27 Ekim 2016 Perşembe

Neden Tıp Değil de Biyoloji/Genetik?

    Bunu o kadar çok soruyorlar ki artık bu konuya ayrı bir başlık açmak istedim. Kendime ait bazı sebepleri aşağıda sıralayacağım:

    Ben insanlarla uğraşmayı sevmiyorum: Evet, kesinlikle sevmiyorum ki Türkiye'deki insan profilini düşünürsek insanların yarısından fazlasının neden doktora gittiğini biliyoruz. İlaç yazdırmaya... Türk insanı doktorculuk oynamayı çok sever, o yüzden alternatif tıp bu kadar gelişmiş zaten, hepimiz şamanız mübarek. O yüzden genelde hasta deneme yanılma yoluyla kendisine hangi ilacın iyi geldiğini, ne zaman ilaç ne zaman serum verilmesi gerektiğini çok iyi bilir. Hiçbir doktor da bundan hoşlanmaz. (Hoşlananlar da olabiliyormuş gerçi ben şahit oldum geçen yıl). 
   Velhasıl kelam, demişler ki cahile laf anlatmak deveye hendek atlatmaktan zordur. E ben de karşımdakine aynı şeyi elli kere anlatmayı da sevmem, hele bir de konuşacağım konu hakkında alt yapısını bilmiyorsam ne anlatabilirim hastaya? Sonra da kalkıp "O kadar doktora gidiyorum ilaç yazıp yolluyorlar yahu" derler tabi. Çünkü öyle. Bir de hastayla hastayken muhattap olursun, sağlıklıyken görmezsin, so sad...

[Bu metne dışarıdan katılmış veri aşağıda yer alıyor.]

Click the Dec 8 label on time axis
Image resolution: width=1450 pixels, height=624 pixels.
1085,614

   Nöbet reality: Benim için uyku çok önemli ki herkes için öyledir. Gece uykumu alamazsam kilo veriyorum ve depresyona giriyorum. Hayatımdan nefret ediyorum etc.. 24 saat nöbet tutamam zannediyorum. Vallahi düşününce doktorları çok takdir ettim şu an..

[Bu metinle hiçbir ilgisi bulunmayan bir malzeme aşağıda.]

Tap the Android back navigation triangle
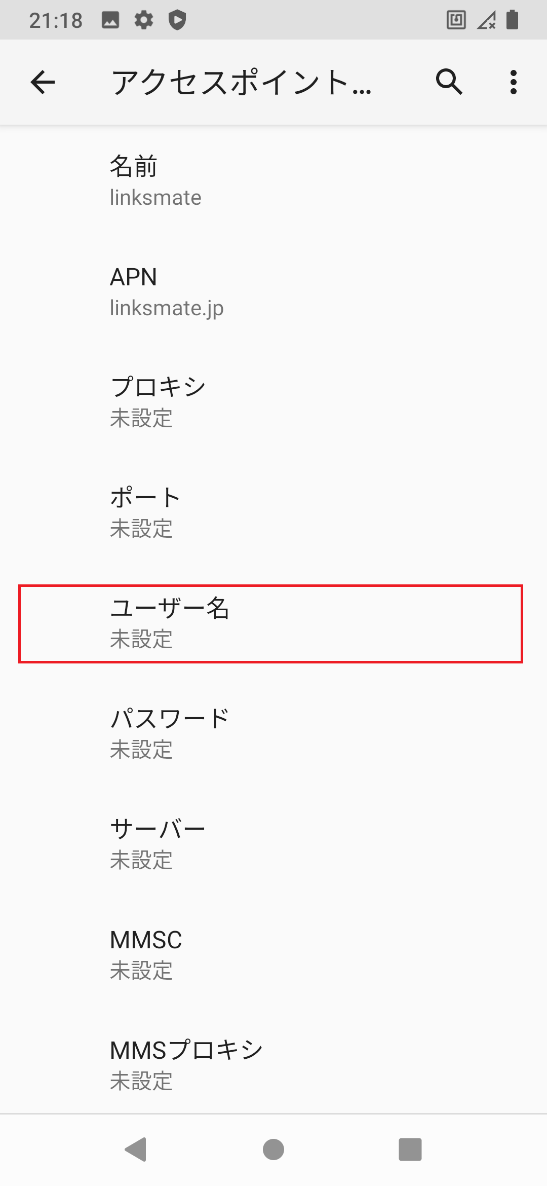This screenshot has height=1186, width=547. [x=136, y=1149]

   Emeğin karşılığını alamamak: Türkiye'ye spesifik konuşacağım bu konuda. Doktorun verdiği emek yanında aldığı para... Gerçekten ayıp. Milletvekilleri o paranın iki katını mecliste uyuyarak alıyor. Evet güzel para kazanıyorlar ama hak ettiklerinden çok çok az alıyorlar. Neden kendimi öldürteyim ayrıca manyak hasta yakınlarına? Ya da neden dayak yiyeyim elin malından? Labdaki balıklar ya da sinekler beni hiç öldürmeye kalkmadı... Maddi konuya gelirsek Amerika'da ve Avrupa'da sanırım maaşlar çok daha iyi.

  No Araştırma-Geliştirme: Benim için en önemli sebep zaten bu. Yine Türkiye'ye özel söyleyeceğim, kimse ileride "ooo büyük araştırmalar yapacağım, bilim adamı olacağım" diye kalkıp da tıp okumaz çünkü böyle bir şey yok. Azınlıkta olanlar vardır, mesela tıp fakültelerinin genetik anabilim dalları, ama yok yani o doktorların amacı hiçbir zaman bilim yapmak değildir ki zaten altyapı da yoktur. Bu konu da bana hitap eden bir şey değil. 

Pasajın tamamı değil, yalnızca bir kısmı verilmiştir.